If a patch is 64x64 and you are zoomed out far enough for it to be rendered as just a single quad with just 4 vertices then the rest of the 4092 vertices will not be updated (there’s no reason to it’s out of view). But as you zoom in to the next level, instead of 4 you have 8 to update. then 16, then 32 and so on until the max level of detail is being shown. That’s all I want to do.
Or let me put this another way. Given that documentation often takes a LOT longer to write than the code, if the choice was “write the code and document it” or “not write the code”. That developer would likely have not written the code. …so just pretend it doesn’t exist. That would be what you are asking for anyway.
I completely disagree with that. It takes the implementer less time to document code they wrote than a person coming in who didn’t write it and then tries to write the docs or understand it.

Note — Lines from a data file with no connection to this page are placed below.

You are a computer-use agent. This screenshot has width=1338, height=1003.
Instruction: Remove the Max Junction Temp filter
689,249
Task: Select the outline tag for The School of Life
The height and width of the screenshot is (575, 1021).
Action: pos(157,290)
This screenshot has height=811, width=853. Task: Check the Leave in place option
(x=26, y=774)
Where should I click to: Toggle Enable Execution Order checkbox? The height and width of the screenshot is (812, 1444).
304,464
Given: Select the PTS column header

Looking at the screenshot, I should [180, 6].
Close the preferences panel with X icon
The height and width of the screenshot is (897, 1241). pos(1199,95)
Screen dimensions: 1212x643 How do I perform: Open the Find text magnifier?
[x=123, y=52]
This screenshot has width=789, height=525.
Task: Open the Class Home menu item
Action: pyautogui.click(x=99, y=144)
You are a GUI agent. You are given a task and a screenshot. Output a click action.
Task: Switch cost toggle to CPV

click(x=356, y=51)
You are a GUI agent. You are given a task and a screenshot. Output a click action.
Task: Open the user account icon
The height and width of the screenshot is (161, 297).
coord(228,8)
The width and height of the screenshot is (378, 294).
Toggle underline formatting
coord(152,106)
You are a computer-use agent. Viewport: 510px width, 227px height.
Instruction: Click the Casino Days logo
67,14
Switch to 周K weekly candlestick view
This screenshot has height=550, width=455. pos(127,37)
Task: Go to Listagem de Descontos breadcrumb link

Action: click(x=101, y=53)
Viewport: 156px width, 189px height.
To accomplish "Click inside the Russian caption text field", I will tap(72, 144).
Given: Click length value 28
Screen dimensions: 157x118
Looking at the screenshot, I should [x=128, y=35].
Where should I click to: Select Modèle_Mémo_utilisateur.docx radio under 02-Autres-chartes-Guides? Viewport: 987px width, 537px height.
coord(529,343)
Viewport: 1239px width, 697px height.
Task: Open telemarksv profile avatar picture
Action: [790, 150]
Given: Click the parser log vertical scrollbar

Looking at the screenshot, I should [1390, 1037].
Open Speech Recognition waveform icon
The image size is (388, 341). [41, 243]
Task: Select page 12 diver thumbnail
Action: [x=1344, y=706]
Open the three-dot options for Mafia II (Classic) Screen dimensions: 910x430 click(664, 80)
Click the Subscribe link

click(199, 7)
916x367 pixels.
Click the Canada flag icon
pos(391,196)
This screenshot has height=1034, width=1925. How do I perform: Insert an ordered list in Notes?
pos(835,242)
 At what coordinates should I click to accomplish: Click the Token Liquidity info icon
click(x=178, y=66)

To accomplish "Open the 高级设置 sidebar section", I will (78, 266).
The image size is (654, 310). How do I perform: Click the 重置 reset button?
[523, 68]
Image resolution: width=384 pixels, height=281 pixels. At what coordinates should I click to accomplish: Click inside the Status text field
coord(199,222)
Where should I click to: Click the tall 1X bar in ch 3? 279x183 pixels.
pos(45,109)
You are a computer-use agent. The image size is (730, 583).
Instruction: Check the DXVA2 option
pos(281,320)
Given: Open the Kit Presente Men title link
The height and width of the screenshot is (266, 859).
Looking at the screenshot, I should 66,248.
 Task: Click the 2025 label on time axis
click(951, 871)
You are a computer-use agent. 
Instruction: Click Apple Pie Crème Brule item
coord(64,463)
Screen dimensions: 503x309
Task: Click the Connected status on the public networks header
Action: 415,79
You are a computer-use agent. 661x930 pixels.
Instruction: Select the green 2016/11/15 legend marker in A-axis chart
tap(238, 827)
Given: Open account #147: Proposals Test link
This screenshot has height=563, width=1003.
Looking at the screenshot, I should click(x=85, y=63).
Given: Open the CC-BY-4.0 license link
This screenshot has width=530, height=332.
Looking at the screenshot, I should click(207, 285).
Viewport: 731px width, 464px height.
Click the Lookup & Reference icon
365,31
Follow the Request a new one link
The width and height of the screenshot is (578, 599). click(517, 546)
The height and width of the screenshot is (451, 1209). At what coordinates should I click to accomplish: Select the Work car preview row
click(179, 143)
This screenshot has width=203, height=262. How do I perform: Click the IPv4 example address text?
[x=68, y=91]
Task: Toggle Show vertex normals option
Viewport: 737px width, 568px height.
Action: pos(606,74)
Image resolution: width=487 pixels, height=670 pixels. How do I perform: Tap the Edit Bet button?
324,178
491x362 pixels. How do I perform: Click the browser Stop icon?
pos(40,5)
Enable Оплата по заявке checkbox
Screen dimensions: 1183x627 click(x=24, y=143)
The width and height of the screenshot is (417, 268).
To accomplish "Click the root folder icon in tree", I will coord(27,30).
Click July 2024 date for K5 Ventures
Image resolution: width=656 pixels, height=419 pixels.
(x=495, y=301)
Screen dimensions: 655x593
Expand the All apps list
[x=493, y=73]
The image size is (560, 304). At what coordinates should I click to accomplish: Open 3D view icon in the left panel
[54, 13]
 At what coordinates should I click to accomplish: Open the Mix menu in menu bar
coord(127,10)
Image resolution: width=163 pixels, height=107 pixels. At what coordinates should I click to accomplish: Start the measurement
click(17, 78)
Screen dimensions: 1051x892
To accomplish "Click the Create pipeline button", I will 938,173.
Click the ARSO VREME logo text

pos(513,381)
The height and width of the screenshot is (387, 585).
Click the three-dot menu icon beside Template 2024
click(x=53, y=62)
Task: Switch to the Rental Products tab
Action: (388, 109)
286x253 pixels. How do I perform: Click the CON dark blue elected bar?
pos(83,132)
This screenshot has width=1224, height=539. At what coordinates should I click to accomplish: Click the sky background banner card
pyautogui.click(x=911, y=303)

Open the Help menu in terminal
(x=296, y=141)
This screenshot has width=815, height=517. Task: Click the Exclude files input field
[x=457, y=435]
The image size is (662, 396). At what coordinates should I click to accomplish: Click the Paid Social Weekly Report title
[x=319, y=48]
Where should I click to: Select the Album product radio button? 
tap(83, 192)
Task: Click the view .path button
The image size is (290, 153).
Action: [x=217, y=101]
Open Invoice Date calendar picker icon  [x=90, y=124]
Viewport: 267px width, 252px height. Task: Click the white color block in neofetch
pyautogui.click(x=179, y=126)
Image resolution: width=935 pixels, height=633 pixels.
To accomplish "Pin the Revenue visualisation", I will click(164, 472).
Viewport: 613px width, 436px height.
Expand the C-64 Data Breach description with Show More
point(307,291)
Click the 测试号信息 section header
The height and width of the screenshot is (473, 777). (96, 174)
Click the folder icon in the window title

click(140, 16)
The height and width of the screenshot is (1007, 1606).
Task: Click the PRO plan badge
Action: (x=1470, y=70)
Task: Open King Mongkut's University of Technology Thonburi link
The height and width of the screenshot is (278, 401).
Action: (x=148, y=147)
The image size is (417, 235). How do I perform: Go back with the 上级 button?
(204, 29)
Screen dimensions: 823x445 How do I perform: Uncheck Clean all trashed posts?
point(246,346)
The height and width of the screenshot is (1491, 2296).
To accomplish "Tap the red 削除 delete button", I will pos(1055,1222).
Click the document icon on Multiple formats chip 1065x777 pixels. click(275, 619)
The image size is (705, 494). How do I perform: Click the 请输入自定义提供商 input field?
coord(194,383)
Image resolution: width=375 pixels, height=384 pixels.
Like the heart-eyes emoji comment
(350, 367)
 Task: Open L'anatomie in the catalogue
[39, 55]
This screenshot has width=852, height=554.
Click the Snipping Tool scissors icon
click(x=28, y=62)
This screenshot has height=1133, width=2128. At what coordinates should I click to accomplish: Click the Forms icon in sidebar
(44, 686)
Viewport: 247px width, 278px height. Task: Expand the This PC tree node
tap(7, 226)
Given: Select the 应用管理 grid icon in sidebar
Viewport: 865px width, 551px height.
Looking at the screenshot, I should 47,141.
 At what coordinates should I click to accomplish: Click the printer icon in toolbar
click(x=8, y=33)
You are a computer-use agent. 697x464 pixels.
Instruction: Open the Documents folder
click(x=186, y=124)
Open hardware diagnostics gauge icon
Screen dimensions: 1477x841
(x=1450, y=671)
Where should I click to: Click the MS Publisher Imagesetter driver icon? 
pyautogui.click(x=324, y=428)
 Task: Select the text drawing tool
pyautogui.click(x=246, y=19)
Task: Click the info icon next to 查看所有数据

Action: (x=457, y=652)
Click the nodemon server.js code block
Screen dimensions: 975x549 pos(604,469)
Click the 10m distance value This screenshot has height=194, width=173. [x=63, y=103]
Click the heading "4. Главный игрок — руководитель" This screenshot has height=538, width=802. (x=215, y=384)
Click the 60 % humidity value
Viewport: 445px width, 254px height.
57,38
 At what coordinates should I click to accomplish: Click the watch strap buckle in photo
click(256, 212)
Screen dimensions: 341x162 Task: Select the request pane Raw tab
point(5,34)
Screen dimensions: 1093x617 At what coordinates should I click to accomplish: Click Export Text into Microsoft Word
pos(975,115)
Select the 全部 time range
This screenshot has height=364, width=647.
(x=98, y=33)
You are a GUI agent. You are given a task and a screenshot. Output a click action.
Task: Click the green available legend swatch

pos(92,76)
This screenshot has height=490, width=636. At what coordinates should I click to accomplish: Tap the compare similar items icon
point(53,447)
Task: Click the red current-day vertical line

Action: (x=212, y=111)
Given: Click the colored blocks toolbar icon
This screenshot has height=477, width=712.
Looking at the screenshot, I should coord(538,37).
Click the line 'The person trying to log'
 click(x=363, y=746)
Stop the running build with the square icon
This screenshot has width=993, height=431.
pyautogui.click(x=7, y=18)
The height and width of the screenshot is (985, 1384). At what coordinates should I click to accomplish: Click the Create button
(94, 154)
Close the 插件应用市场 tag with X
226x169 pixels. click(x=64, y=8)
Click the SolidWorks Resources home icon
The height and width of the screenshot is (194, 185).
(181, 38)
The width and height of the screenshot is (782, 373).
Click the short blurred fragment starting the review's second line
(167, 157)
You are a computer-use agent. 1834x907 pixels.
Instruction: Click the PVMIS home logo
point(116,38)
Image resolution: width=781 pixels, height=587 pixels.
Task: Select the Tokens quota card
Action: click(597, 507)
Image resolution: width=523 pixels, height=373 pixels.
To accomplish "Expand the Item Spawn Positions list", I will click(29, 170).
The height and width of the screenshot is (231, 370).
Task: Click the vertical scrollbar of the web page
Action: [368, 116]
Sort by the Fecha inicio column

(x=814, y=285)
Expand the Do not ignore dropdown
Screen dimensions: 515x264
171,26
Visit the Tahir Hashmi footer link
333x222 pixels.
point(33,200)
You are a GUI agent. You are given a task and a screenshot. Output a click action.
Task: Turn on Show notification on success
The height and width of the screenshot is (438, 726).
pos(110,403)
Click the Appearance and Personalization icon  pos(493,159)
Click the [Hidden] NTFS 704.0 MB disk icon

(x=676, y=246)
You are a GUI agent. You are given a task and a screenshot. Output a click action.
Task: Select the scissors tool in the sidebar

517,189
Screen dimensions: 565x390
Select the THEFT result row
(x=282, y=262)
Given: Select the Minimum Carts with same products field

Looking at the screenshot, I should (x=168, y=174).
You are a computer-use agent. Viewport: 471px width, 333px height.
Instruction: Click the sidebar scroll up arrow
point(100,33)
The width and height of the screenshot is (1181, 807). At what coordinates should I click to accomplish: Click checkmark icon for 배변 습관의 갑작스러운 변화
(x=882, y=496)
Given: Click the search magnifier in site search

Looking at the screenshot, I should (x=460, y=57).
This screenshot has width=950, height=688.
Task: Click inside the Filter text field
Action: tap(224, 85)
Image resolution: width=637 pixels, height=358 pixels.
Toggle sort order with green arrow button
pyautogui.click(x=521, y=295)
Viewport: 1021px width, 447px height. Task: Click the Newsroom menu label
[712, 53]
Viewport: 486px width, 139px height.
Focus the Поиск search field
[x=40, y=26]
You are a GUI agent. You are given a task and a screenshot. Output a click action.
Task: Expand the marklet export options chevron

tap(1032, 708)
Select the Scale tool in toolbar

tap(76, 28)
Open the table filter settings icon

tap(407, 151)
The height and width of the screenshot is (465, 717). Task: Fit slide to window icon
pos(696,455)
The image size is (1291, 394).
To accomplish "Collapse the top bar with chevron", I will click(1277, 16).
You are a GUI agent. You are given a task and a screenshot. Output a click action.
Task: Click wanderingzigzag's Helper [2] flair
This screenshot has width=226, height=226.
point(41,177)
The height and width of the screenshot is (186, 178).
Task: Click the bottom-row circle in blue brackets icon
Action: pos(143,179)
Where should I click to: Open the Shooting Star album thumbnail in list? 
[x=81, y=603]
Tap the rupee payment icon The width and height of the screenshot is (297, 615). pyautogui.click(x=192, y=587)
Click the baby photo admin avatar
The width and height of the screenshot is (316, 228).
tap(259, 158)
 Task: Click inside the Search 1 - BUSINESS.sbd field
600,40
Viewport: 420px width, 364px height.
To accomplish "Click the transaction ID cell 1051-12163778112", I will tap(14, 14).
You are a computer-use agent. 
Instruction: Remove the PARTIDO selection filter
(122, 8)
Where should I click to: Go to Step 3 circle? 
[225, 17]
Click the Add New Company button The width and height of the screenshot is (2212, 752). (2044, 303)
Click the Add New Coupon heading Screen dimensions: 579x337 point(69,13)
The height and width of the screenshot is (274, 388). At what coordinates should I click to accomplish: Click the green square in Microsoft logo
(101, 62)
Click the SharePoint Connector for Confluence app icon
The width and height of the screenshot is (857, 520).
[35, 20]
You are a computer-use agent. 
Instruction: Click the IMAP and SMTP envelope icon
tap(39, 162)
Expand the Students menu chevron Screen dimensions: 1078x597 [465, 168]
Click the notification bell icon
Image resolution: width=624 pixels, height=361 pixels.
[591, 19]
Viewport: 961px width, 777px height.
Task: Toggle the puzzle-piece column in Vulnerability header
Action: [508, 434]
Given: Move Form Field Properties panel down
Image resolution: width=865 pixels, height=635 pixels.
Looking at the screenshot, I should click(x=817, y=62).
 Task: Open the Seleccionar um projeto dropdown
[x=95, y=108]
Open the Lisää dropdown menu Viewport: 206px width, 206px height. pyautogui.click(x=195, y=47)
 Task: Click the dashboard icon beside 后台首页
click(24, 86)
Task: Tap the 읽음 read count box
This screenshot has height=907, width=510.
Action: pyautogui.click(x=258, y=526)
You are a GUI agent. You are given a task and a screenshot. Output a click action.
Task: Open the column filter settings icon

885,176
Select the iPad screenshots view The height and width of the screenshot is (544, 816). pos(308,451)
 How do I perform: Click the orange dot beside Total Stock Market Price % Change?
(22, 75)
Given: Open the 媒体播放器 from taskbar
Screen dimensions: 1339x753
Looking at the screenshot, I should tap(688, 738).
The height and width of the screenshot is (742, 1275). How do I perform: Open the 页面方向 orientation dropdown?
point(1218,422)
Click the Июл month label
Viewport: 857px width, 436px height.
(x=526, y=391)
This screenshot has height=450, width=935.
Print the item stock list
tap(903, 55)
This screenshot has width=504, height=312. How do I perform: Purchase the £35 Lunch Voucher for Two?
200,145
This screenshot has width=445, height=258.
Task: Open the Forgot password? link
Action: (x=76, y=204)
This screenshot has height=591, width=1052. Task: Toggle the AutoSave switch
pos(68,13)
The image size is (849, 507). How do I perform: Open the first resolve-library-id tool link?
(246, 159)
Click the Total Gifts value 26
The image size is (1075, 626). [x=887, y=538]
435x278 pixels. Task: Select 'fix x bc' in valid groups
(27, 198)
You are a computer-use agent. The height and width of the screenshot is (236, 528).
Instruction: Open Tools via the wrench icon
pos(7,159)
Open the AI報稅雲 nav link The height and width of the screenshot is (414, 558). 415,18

I understand that not all code is going to be documented, and I do read the internal black box I’m working with to get an idea of how and why it’s there.
But not documenting at least some level of detail about why it’s there is nice, I care mostly about the types of input and their boundaries more so than the actual description. It helps obviously and it speeds up all the developers projects using that code.
Self documented code is obviously better with maybe a small short description to remove any possible strange ambiguous code the reader would come across, because you also have to maintain the docs when the code changes, just more work to do. Writing code that needs documentation is shit code though. So no not all code that is not documented is shit.
re: “the rest of the 4092 vertices will not be updated (there’s no reason to it’s out of view).”
Is updating the view expensive? Like you have to do lots of calculations or something?
…because updating the mesh itself is not necessarily that expensive and there are ways to make it even faster.
That’s why I was wondering about the size/resolution/etc… maybe there is a simpler way.